An early report on the incident appeared in the Memphis Daily Appeal on August 11. Citing the August 6 edition of the Pine Bluff Enterprise, the Appeal reported that a “runaway negro,” whom Guinn was either trying to capture or had already apprehended, had murdered Guinn “last week,” and that the slave was hanged by a mob “on Friday night.” The Friday night prior to August 6 was July 31. There is no further information about this reported “runaway negro” in the reports.

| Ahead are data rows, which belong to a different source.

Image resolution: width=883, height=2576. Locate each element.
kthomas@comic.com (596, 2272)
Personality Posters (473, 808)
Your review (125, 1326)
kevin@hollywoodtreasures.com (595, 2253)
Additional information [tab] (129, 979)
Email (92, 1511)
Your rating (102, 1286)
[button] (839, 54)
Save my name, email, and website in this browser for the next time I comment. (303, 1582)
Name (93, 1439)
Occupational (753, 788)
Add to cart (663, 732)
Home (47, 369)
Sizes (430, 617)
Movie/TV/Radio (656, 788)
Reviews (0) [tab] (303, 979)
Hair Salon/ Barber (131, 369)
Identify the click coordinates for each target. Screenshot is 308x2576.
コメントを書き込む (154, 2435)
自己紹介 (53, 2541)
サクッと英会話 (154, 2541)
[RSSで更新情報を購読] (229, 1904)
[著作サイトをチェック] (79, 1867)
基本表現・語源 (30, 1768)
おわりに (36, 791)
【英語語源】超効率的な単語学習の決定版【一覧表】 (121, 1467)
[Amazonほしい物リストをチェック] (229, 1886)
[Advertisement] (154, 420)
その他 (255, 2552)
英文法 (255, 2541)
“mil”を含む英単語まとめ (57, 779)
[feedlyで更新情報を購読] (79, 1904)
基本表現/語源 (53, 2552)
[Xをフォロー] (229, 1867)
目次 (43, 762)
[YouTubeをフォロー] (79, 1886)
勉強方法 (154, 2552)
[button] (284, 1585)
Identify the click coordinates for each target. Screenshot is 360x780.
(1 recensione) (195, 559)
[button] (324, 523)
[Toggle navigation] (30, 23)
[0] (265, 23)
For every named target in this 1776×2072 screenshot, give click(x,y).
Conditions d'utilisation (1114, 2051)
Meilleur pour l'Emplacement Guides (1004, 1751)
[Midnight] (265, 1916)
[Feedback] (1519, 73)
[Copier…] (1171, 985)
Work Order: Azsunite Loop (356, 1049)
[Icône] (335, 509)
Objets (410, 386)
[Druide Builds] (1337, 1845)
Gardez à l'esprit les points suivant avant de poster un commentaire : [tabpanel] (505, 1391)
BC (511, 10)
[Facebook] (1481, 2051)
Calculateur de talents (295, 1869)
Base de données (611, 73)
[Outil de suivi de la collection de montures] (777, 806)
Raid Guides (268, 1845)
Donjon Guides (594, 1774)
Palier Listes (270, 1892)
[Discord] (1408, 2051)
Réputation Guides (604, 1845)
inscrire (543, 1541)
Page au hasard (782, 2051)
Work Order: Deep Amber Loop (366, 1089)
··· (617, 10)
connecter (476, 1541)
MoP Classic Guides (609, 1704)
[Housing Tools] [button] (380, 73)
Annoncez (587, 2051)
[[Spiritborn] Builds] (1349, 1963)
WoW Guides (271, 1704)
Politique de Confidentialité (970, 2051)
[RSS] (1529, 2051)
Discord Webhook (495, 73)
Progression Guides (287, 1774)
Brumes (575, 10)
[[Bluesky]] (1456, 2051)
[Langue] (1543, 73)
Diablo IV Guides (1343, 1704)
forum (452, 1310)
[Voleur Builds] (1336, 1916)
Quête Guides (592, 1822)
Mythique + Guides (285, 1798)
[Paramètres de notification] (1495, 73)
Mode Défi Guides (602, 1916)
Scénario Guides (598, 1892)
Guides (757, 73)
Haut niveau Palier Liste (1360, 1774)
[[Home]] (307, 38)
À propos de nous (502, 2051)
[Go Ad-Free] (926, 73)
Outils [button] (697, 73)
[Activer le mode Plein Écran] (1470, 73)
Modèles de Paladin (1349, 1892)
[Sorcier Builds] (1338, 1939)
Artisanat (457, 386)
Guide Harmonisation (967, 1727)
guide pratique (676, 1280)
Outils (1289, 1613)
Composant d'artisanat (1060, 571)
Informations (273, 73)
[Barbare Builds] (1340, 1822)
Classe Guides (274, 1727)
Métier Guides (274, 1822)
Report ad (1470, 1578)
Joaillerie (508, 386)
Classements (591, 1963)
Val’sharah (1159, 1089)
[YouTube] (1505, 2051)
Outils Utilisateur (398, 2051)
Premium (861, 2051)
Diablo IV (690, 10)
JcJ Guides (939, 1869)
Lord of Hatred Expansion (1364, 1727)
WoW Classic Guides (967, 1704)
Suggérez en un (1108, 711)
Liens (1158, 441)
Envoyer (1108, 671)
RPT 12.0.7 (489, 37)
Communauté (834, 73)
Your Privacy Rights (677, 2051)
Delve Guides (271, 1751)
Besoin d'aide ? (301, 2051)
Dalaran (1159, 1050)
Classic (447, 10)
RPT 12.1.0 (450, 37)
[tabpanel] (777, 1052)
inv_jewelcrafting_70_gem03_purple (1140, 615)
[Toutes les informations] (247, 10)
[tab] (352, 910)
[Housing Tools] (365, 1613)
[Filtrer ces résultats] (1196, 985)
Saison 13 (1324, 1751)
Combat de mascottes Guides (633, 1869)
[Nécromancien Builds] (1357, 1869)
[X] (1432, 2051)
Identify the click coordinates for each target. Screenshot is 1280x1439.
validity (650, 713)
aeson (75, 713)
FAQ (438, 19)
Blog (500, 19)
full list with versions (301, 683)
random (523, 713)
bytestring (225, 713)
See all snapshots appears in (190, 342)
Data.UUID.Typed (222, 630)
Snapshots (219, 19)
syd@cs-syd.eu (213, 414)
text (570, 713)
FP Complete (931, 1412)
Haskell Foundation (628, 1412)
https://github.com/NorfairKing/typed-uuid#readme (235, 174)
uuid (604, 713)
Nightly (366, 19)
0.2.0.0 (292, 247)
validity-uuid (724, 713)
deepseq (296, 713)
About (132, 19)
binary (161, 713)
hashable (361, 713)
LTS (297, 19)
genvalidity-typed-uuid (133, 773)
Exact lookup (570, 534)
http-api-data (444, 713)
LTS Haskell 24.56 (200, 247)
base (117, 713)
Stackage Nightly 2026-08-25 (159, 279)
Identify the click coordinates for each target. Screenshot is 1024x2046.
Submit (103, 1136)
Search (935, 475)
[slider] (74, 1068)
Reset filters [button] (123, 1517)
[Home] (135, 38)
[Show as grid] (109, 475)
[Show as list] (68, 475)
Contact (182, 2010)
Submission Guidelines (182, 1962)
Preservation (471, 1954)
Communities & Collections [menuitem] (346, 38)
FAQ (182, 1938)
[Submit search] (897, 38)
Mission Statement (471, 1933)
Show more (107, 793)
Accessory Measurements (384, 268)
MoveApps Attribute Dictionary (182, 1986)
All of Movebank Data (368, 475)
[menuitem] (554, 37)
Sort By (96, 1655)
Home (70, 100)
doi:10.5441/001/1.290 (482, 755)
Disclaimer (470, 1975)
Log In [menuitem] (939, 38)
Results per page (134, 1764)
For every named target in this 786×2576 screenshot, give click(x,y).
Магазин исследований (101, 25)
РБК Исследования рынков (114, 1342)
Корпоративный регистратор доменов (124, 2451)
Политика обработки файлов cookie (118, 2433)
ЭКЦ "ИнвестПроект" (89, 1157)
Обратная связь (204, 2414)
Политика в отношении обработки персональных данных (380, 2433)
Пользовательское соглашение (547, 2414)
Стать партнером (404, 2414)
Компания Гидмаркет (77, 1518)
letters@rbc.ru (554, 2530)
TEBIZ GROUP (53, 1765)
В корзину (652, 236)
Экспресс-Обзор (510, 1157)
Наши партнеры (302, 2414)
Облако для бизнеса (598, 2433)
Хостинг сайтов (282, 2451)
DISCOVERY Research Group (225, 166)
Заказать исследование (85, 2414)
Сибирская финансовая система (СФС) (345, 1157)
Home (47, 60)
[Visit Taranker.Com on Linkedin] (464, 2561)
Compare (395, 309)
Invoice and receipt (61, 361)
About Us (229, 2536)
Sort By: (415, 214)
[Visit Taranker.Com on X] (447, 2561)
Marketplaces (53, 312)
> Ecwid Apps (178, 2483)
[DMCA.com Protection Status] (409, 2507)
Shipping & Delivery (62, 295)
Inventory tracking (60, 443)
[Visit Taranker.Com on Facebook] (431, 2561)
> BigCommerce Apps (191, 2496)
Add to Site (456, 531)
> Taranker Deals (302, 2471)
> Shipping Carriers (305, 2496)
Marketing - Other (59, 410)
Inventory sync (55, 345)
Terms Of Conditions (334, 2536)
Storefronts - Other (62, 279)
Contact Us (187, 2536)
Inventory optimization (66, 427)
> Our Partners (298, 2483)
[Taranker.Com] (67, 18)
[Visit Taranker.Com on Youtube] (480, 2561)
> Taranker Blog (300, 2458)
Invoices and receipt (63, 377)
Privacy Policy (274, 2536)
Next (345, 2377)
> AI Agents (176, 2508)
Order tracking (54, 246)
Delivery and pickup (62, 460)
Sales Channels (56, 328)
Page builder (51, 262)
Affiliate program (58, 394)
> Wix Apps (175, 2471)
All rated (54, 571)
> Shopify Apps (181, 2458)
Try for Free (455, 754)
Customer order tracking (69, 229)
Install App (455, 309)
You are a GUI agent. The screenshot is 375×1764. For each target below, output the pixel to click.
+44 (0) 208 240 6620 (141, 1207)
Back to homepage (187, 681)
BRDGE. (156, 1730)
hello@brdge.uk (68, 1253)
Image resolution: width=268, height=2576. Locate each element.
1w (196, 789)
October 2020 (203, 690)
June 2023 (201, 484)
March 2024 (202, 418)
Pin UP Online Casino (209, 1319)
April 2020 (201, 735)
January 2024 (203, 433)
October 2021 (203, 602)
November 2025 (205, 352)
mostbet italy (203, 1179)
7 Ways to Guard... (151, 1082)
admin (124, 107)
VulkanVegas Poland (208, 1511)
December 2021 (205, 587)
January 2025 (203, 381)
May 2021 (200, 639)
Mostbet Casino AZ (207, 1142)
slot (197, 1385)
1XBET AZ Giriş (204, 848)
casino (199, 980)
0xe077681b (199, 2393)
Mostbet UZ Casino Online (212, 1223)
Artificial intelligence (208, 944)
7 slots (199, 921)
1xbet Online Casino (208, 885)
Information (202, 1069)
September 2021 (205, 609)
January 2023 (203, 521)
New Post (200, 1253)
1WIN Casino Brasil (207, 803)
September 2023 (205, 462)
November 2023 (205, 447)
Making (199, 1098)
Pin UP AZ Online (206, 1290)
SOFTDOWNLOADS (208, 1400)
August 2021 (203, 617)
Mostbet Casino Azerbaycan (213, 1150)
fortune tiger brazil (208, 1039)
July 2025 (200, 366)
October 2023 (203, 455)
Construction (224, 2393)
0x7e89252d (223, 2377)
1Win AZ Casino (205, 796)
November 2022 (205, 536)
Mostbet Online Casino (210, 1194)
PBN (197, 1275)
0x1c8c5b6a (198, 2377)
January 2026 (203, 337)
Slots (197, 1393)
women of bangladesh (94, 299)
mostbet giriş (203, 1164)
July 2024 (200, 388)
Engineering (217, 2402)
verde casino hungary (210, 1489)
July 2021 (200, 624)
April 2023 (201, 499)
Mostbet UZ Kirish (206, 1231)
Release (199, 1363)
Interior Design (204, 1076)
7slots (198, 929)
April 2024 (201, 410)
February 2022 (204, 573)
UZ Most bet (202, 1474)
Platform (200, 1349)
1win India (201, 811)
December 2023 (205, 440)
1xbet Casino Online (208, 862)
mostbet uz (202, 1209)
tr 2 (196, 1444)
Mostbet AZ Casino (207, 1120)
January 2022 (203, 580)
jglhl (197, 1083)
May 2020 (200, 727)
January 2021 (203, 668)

In the coming weeks, additional accounts of the incident appeared in several newspapers across the United States. On August 19, the Alexandria Gazette reported that Guinn’s body had been found in a river, “his skull broken, as if by some short instrument, in several places.” Quoting the Appeal (perhaps another article, since none of these details appear in the Appeal’s August 11 edition), the Alexandria Gazette reported that the unidentified man was arrested and then confessed to the killing “as well as many other atrocities of the most revolting character,” including rape, theft, and the murder of a former master. Again, there were no details given that would allow these events to be verified, such as the name of a former master; neither is the method of interrogation specified, nor are the interrogators named.
Although there was much excitement in the area, and mob violence was feared, it was decided to pursue legal avenues, and the alleged murderer was taken toward Pine Bluff under a strong guard. But, as reported, “Such was the intensity of the feeling against him…that he was seized by the mandate of Judge Lynch before reaching his jail, and hung to a tree.”
These brief accounts, as is often the case, leave many questions unanswered, such as the identity of Dr. Guinn and whether he had just been visiting the Taylors or had been living in the area; the enslaved man’s full name; and whether there was any actual evidence the man had perpetrated the murder or the prior crimes later attributed to him.
For additional information:
“Another Murder.” Memphis Daily Appeal, August 11, 1857, p. 2.
“Lynch Law in Arkansas.” Alexandria Gazette (Virginia), August 19, 1857, p. 2.